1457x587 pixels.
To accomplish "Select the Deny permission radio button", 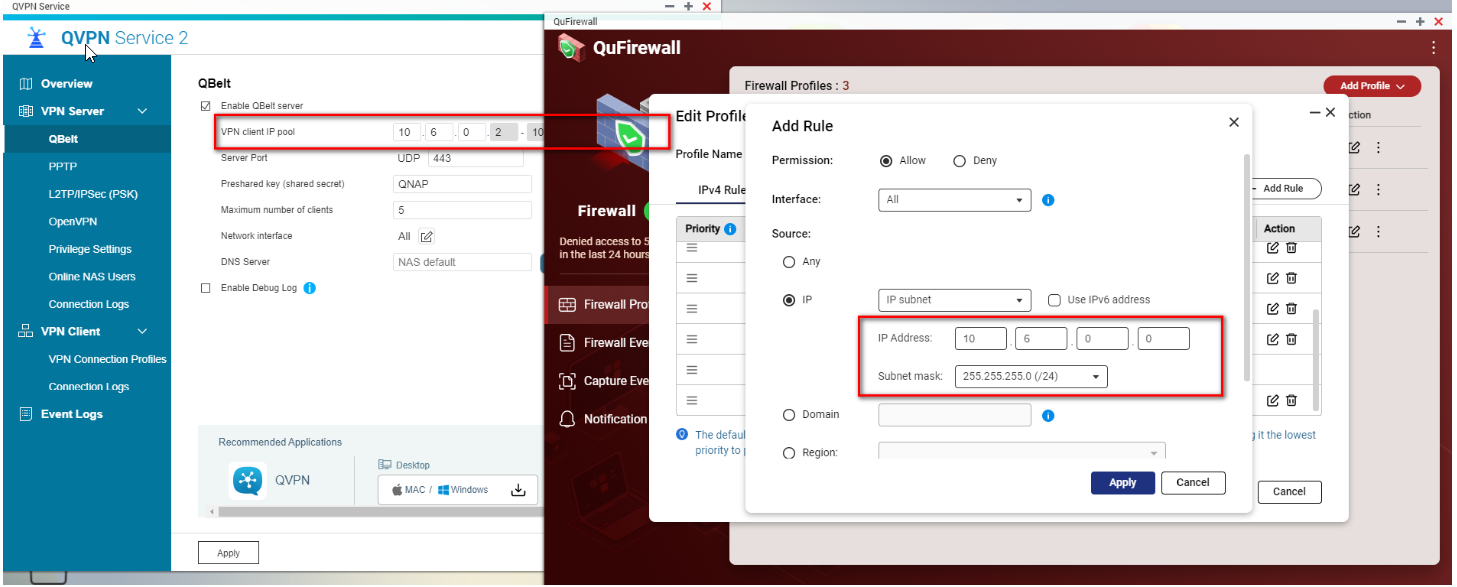I will tap(959, 161).
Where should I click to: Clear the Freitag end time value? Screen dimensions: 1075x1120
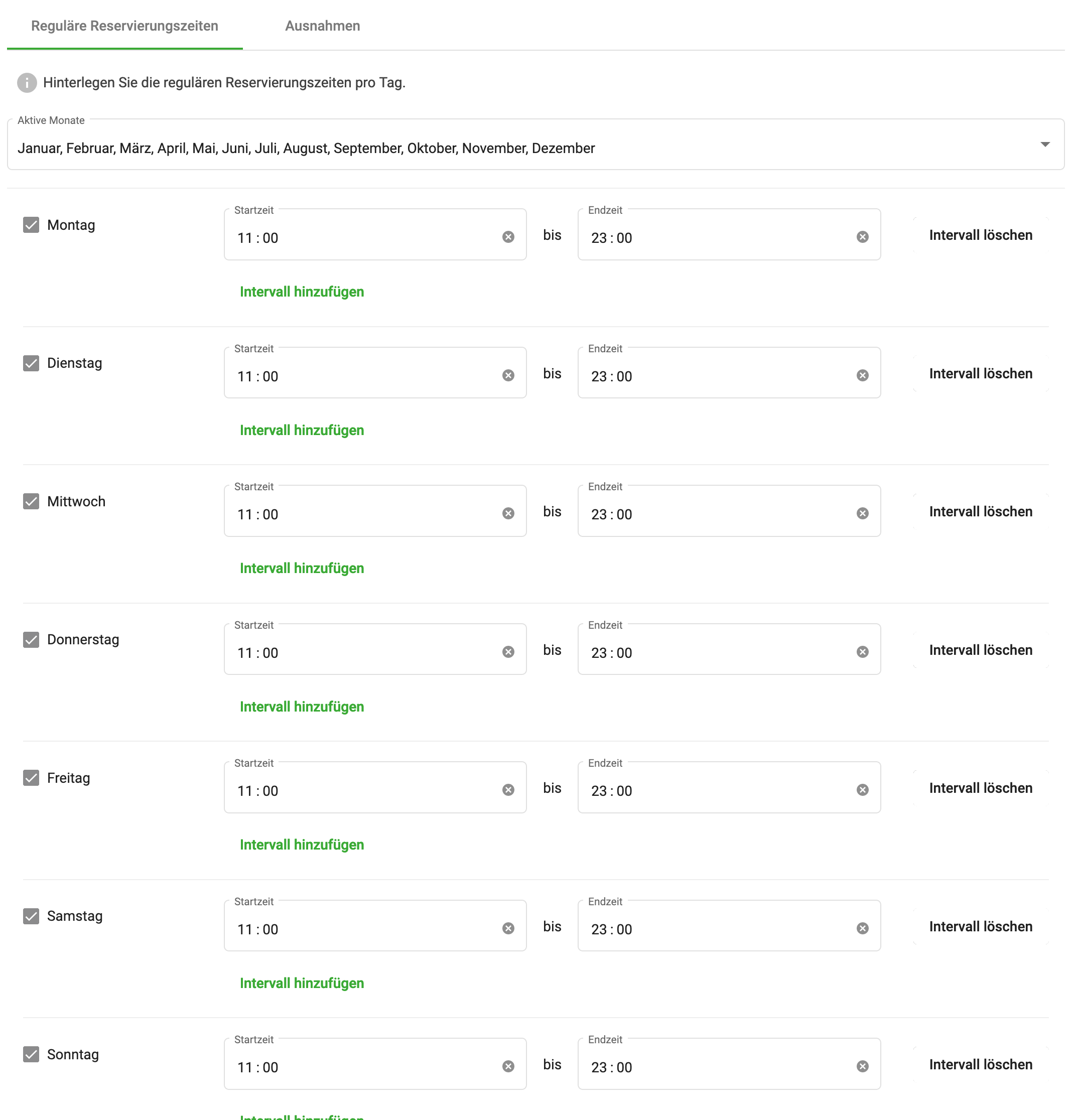(862, 790)
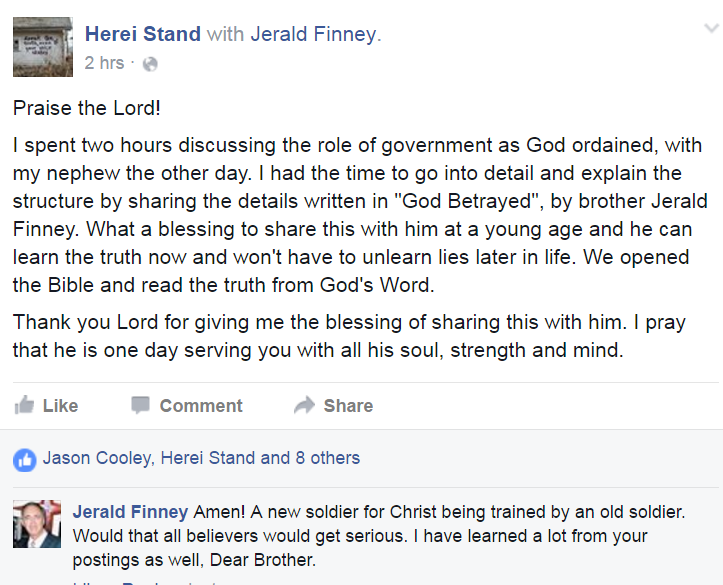Viewport: 723px width, 585px height.
Task: Click the blue Like reaction icon
Action: 24,459
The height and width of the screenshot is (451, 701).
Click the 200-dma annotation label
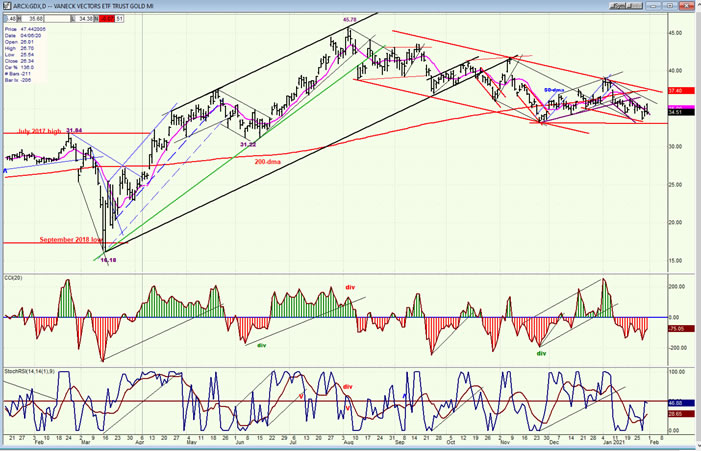(268, 162)
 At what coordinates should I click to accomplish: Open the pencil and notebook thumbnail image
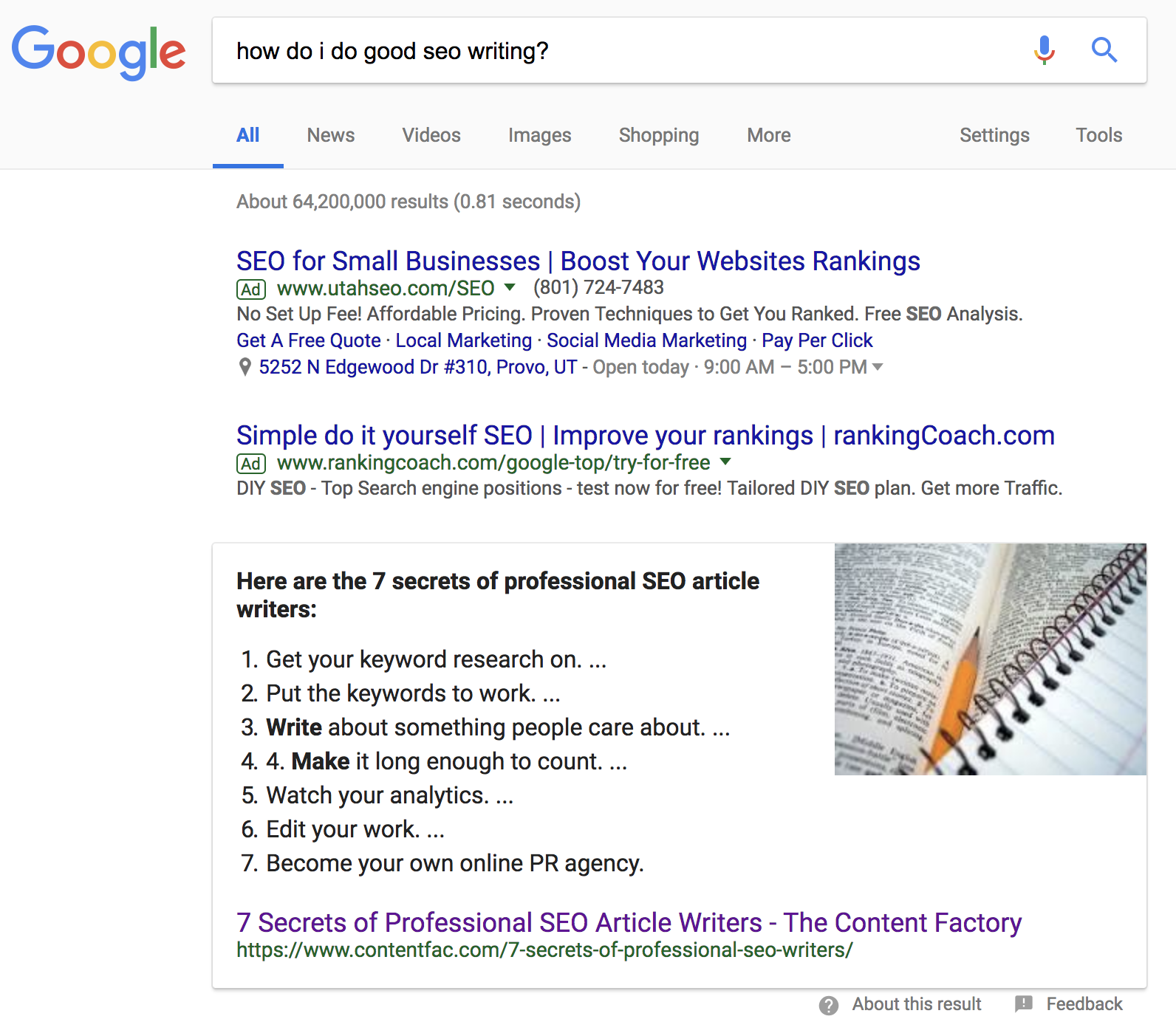point(990,659)
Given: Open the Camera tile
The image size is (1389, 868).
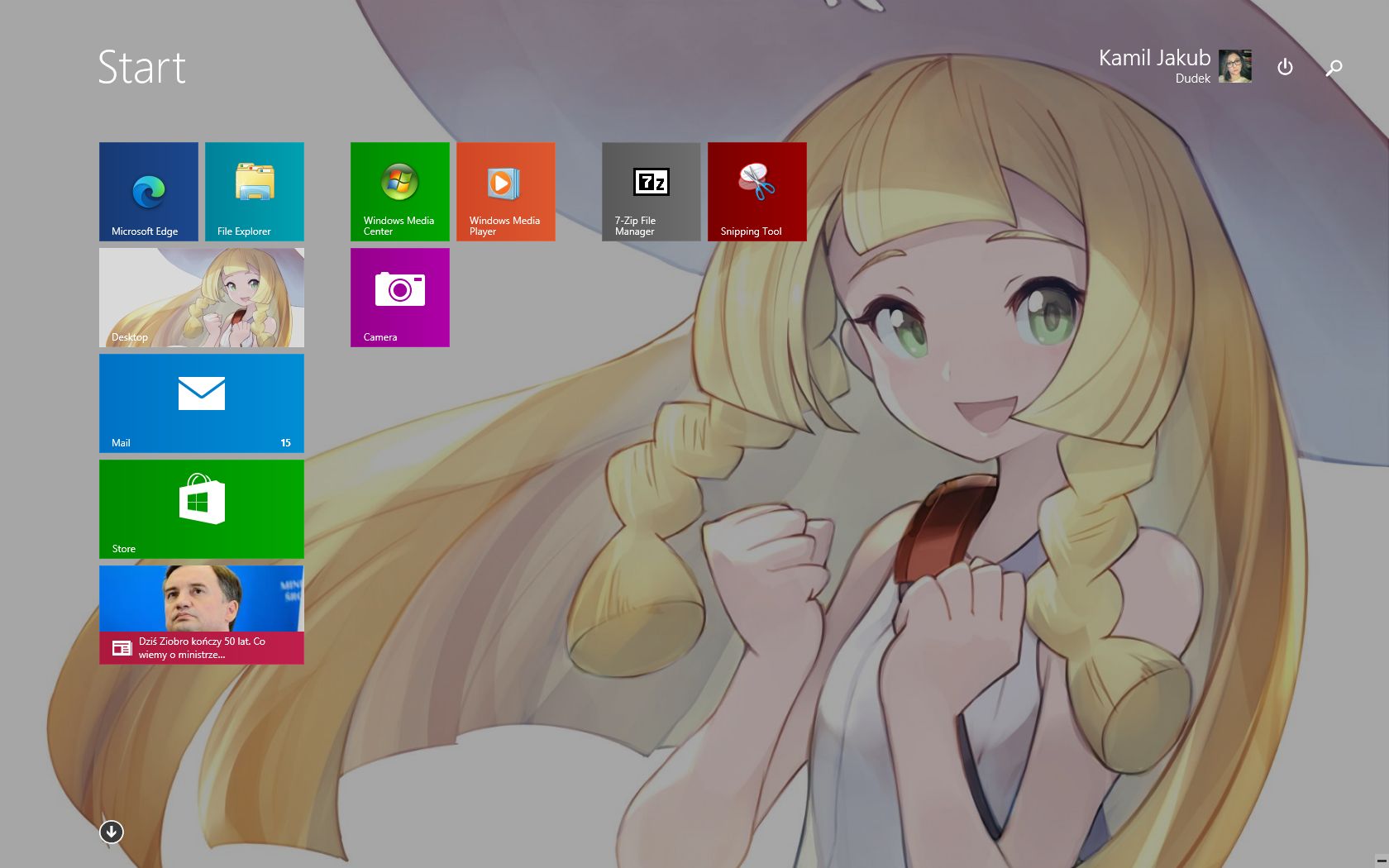Looking at the screenshot, I should [x=400, y=298].
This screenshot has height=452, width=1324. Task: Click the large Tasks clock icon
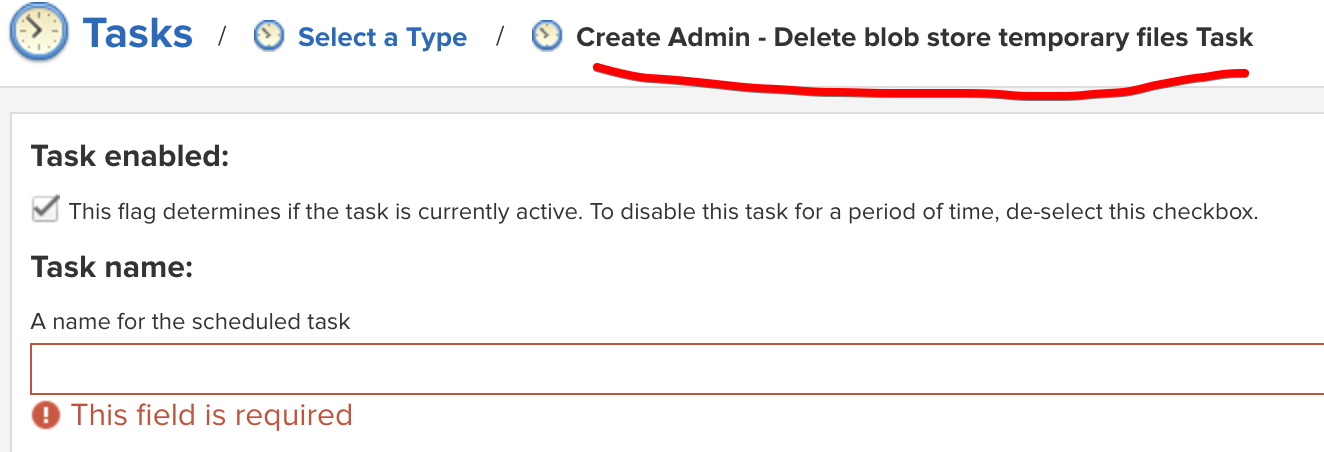[x=37, y=33]
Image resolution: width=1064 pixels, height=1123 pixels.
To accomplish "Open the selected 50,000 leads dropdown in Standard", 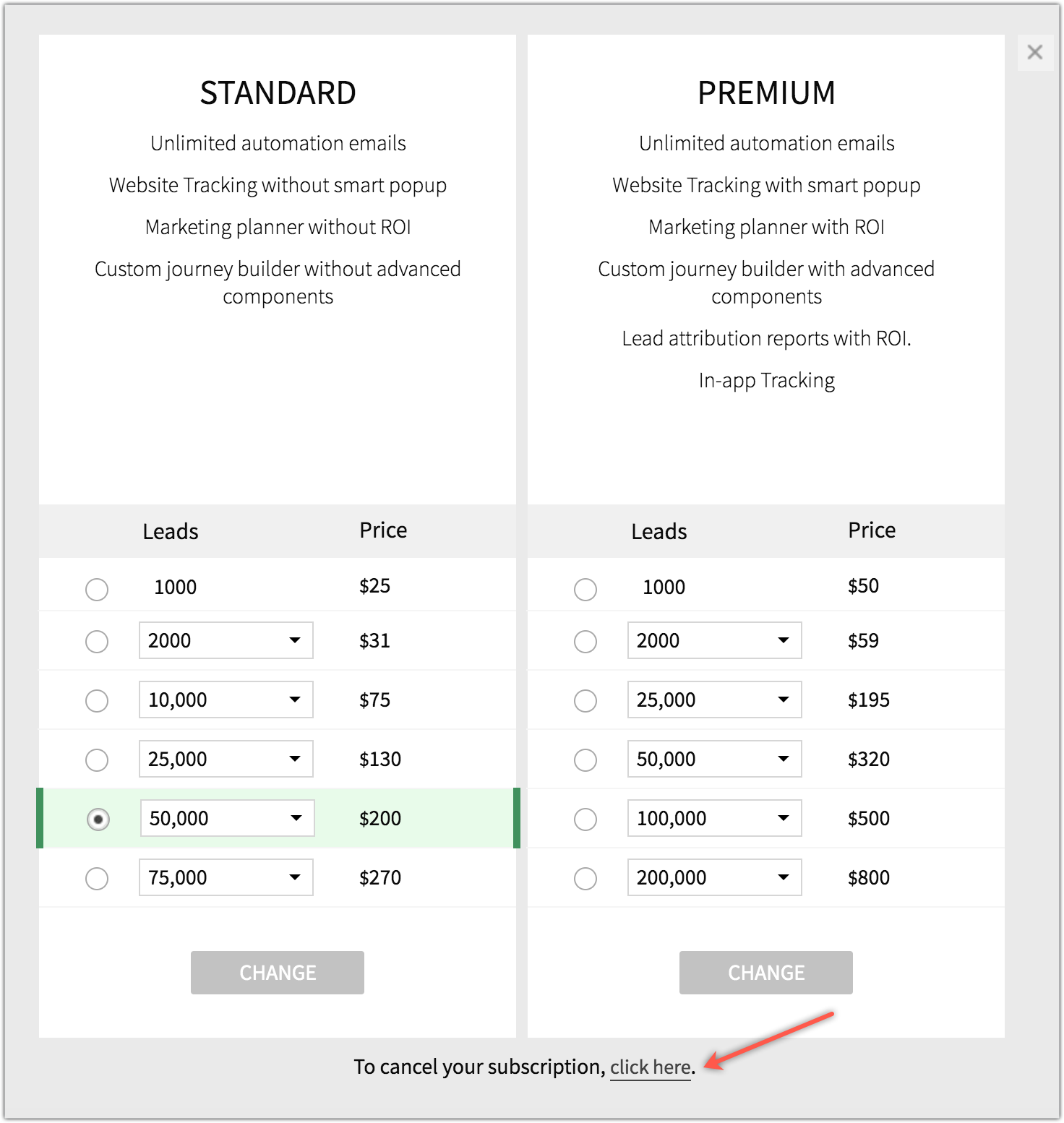I will pyautogui.click(x=228, y=818).
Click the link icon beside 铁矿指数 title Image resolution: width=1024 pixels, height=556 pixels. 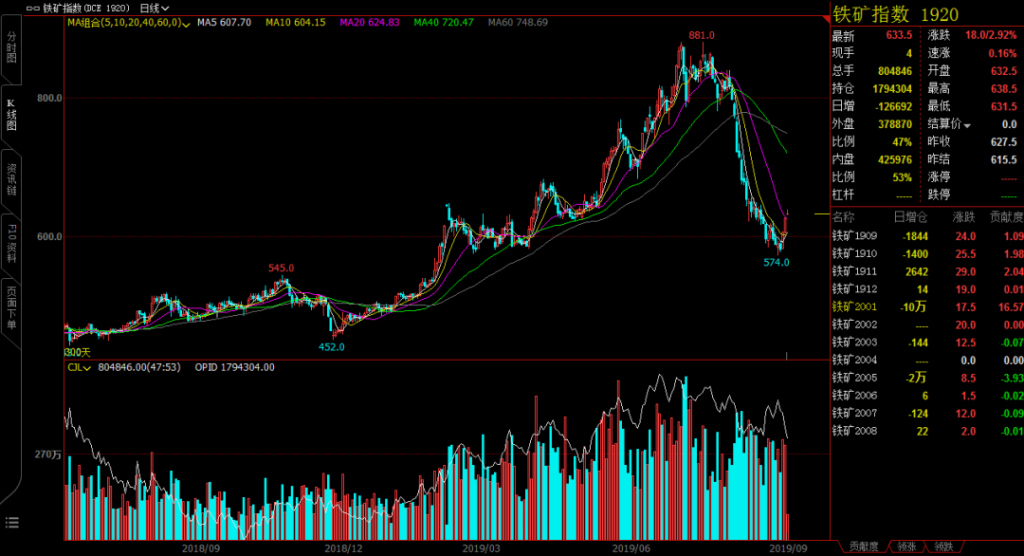[33, 7]
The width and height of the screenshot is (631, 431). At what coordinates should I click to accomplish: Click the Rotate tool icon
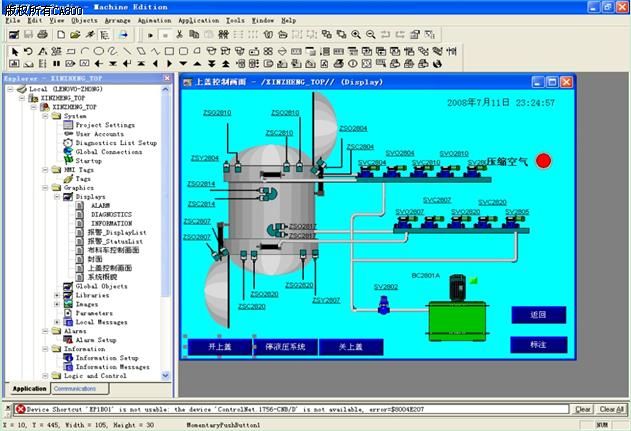coord(28,51)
▬▬▬
Please repeat the lines of the material above exactly, starting with the line that contains "Where should I" and ending with the line that contains "The height and". Leave the pictures out.

Where should I click to: Clear the Freitag end time value? Screen dimensions: 1075x1120
(862, 790)
Viewport: 723px width, 585px height.
Task: Click the blue Like reaction icon
Action: 24,459
The height and width of the screenshot is (451, 701).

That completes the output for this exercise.